For typical homelab apps, 4 cores and 16GB RAM is a solid baseline. For smaller setups, 2 cores and 8GB works fine. Scale up if you see sustained load.
➤ Can I mix PostgreSQL versions in one instance?
No. One instance equals one major version. Plan upgrades accordingly.
➤ How does backup time change with consolidation?
Backups are usually faster and simpler because you avoid container overhead and duplicated jobs. One script instead of six.
➤ Is a VM really better than LXC?
For PostgreSQL, yes in most cases. VMs provide better I/O isolation and simpler snapshot workflows.
➤ What apps work best with a shared Postgres VM?
Apps with moderate workloads and good external database support, like Home Assistant, Wiki.js, and monitoring tools.
➤ How do I handle high-write workloads?
Tune WAL settings, use fast storage, and consider isolating that workload if it dominates the system.
➤ Does consolidation reduce Docker overhead?
Yes.
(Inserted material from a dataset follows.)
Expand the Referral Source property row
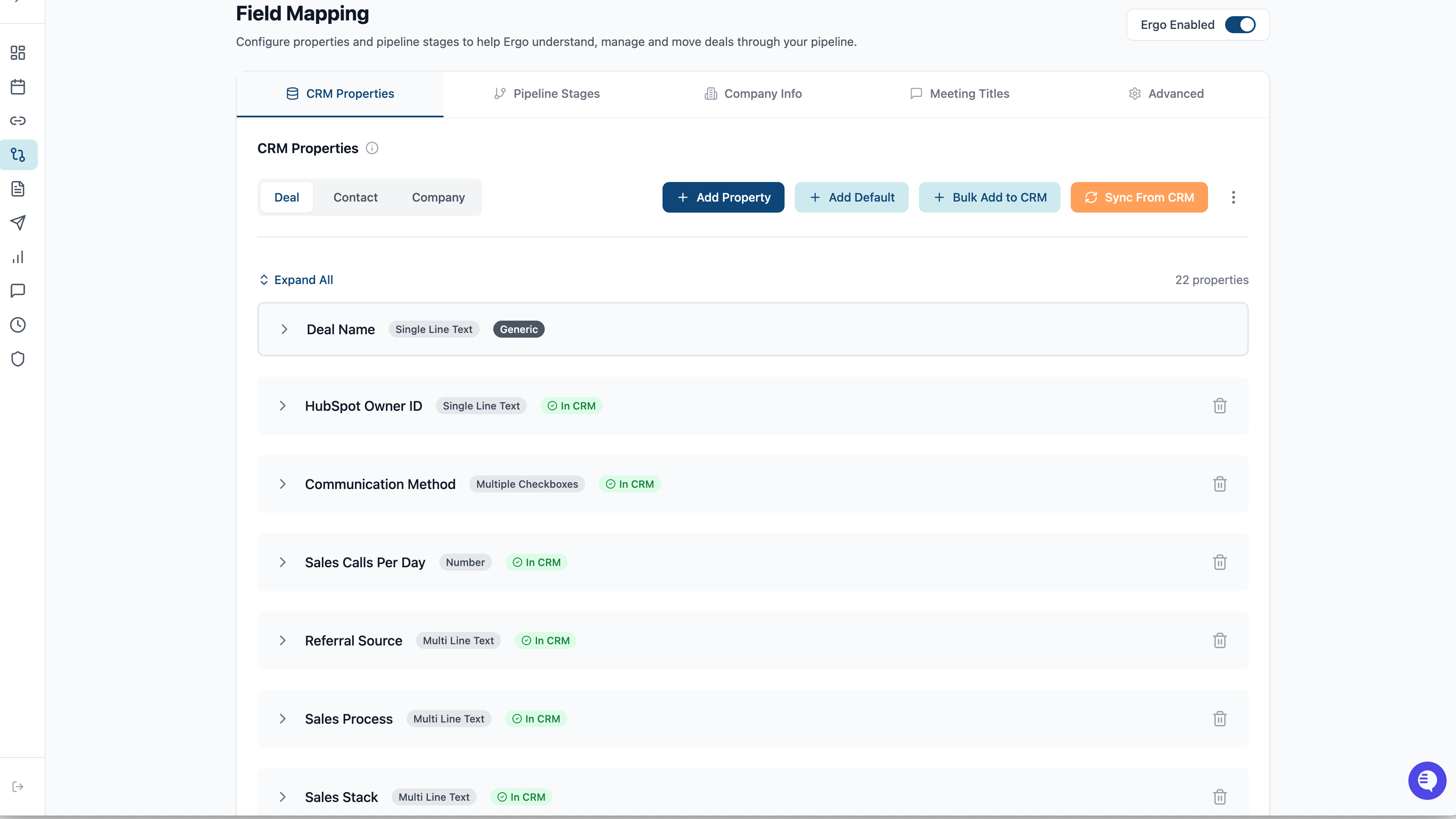This screenshot has height=819, width=1456. tap(283, 640)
You eliminate multiple Postgres images, volumes, and background processes.
➤ How can I migrate with minimal downtime?
Dump and restore during low-usage windows, or stage databases one at a time. For a homelab, a few minutes of downtime’s usually fine.
➤ What tools help monitor contention?
Prometheus with a Postgres exporter, pg_stat_statements, and log analyzers are all effective.
➤ Are there security risks?
The risk shifts from container boundaries to role and permission management. Follow least-privilege principles and you’ll be fine.

Resources

Conclusion

Consolidating all or some of your PostgreSQL databases into one dedicated Postgres VM is one of those changes that feels scary at first and obvious in hindsight. You trade a bit of isolation for dramatically simpler management, cleaner backups, and better resource utilization.
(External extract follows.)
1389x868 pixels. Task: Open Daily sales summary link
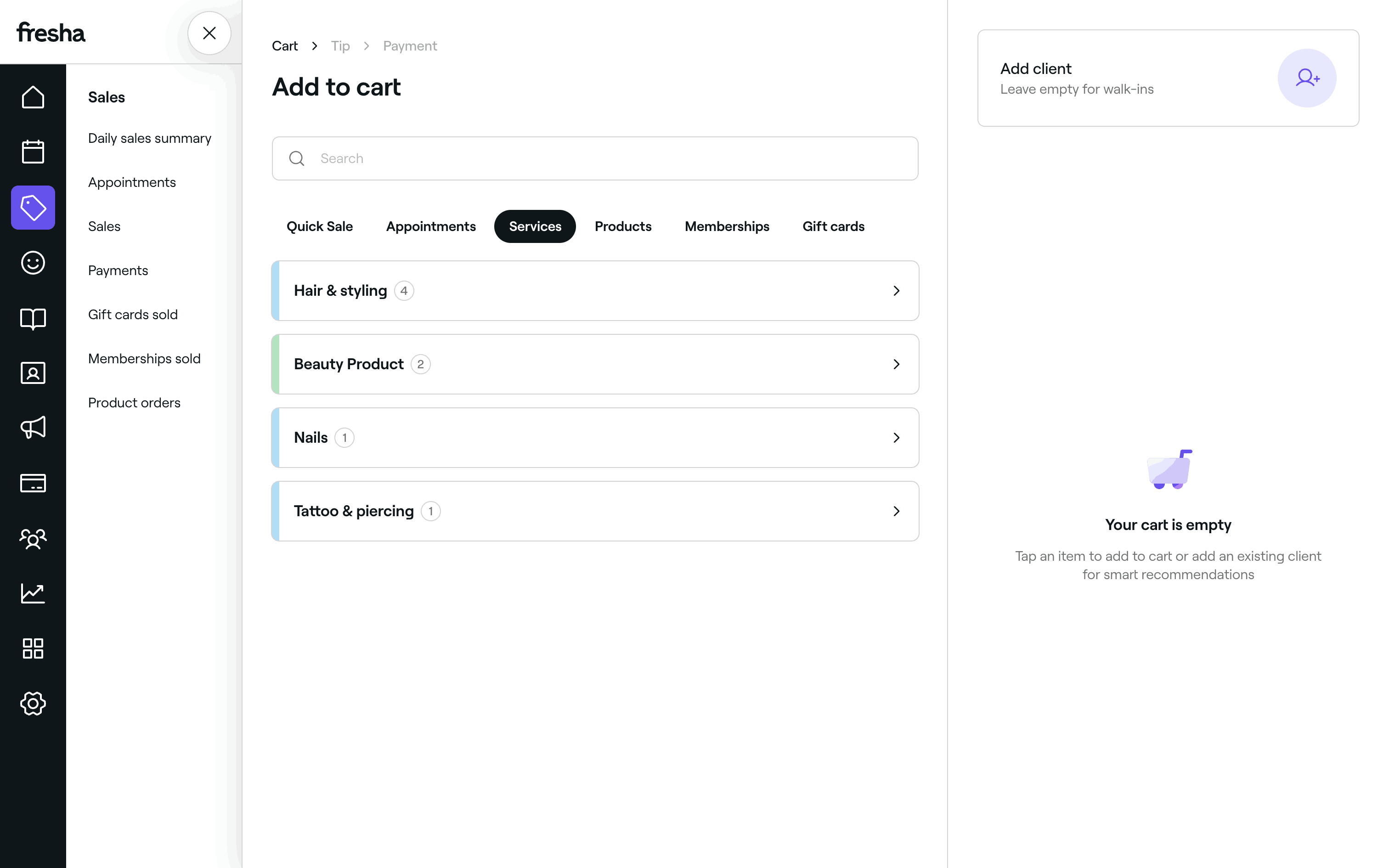(x=149, y=138)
For my homelab, moving away from six separate containers was a relief. One upgrade, one backup strategy, one place to look when something goes wrong.

If you’re juggling multiple Postgres containers today, consider consolidation. Start small, monitor closely, and split workloads only when the data tells you to. Your future self, restoring a database in the middle of the night, will thank you.